Find out what’s really going on with the meat industry’s “humane meat” PR frenzy and how they get activists to sell out. Read filmmaker and activist James LaVeck’s INVASION OF THE MOVEMENT SNATCHERS. Scarier than a Stephen King novel.


(This article was originally published in 2006 but, unfortunately, applies more than ever today.)


Here are two excerpts:


…the MBD PR firm grew out of a successful campaign to neutralize a massive boycott of the Nestlé corporation. In the late ’70s, Nestlé was attempting to persuade millions of [so-called] third world women to use synthetic infant formula instead of breast-feeding their babies. “In activist lore,” note [social activists] Stauber and Rampton, “this boycott is touted as a major victory, but in the corporate world it is understood that industry really won the day by pulling the rug out from the campaign. By making selective concessions to the activists, Nestlé succeeded in negotiating an end to the boycott. Later, activists were dismayed to discover that its infant formula marketing practices are continuing with only token changes. [So-called] Third world children continue to die, but today their plight receives little attention, and activists have found that a boycott, once terminated, is not easily turned back on.

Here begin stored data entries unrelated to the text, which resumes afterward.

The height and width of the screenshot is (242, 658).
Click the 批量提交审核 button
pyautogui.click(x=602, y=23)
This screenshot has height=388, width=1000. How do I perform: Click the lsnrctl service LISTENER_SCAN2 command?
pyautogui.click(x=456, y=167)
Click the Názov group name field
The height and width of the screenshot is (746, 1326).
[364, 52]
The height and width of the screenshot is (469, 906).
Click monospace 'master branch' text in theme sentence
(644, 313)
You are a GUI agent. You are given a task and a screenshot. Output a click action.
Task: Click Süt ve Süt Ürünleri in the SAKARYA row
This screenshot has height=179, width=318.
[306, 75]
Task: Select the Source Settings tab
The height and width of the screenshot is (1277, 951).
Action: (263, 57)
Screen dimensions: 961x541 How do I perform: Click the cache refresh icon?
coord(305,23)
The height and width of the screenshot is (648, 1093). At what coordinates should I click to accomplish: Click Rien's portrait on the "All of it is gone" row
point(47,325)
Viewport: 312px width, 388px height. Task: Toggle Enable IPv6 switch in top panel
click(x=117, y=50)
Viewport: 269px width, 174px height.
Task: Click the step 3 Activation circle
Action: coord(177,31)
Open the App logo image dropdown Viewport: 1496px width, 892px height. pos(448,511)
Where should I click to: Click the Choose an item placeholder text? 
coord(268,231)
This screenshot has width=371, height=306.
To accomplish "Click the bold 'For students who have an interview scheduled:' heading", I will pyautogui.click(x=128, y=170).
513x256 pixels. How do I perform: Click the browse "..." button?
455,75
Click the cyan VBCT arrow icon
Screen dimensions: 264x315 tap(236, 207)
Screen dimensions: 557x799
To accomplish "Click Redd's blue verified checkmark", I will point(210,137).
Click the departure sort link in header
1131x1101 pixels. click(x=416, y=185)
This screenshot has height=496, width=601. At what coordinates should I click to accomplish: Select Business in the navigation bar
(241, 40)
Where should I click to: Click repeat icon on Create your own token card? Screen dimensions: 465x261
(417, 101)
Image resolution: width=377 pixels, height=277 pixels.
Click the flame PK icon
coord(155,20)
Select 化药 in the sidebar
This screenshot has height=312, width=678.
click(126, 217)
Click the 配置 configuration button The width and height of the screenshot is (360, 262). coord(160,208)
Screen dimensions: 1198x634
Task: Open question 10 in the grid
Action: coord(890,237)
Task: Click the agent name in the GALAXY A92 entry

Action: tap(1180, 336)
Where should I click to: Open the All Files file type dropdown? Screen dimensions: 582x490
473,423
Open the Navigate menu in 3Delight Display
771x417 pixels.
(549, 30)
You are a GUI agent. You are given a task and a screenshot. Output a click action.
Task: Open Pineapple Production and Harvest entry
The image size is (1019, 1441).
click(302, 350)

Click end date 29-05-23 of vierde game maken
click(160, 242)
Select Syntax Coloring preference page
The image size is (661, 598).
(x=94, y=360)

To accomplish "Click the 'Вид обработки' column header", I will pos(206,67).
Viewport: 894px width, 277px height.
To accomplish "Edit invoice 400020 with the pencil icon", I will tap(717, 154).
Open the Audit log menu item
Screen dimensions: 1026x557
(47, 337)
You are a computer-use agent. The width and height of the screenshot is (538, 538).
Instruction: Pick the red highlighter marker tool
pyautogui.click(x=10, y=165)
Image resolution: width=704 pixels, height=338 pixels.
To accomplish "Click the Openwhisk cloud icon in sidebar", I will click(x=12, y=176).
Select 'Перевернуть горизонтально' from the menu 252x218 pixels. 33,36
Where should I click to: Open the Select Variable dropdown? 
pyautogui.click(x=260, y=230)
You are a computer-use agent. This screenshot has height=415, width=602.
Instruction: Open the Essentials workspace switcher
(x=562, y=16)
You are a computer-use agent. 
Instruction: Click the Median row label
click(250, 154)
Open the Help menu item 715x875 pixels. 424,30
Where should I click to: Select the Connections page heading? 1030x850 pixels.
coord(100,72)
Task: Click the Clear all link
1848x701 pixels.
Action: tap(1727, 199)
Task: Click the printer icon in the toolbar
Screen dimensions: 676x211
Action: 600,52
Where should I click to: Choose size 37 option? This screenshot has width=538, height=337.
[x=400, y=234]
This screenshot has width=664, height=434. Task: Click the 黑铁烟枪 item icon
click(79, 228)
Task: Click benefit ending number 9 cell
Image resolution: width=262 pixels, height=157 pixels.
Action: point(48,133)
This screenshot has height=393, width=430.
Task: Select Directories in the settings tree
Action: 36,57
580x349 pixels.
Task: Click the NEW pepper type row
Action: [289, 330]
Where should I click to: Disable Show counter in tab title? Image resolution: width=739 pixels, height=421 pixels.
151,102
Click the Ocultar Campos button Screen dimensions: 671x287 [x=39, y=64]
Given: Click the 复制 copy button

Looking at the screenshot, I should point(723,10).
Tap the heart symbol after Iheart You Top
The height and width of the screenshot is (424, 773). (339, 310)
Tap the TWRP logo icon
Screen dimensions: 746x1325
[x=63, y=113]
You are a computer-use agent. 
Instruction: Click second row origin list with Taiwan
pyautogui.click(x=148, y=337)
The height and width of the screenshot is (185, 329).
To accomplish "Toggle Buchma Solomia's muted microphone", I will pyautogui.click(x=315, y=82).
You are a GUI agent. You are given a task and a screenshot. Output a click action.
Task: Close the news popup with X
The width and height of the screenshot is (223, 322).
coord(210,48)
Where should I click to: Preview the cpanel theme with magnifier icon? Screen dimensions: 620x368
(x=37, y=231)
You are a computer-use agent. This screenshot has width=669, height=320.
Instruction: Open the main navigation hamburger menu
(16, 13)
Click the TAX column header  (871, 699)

Translate this to the animal movement, and the call for a boycott is, very simply, vegan advocacy. When we switch from asking people to eliminate or reduce their consumption of animal products, to publicly endorsing “humane” animal products, are we not, in effect, calling off our own boycott? Think about it. “A boycott, once terminated, is not easily turned back on.”


and…


Let us not forget, there is a reason why human rights groups do not develop or endorse “humane” methods of torturing and executing political prisoners, and why children’s rights advocates do not collaborate with the international pornography industry to develop standards and special labeling for films that make “compassionate” use of runaway teens. To do such things is to introduce moral ambiguity into situations where the boundaries between right and wrong must never be allowed to blur. To be the agent of such blurring is to become complicit oneself in the violence and abuse.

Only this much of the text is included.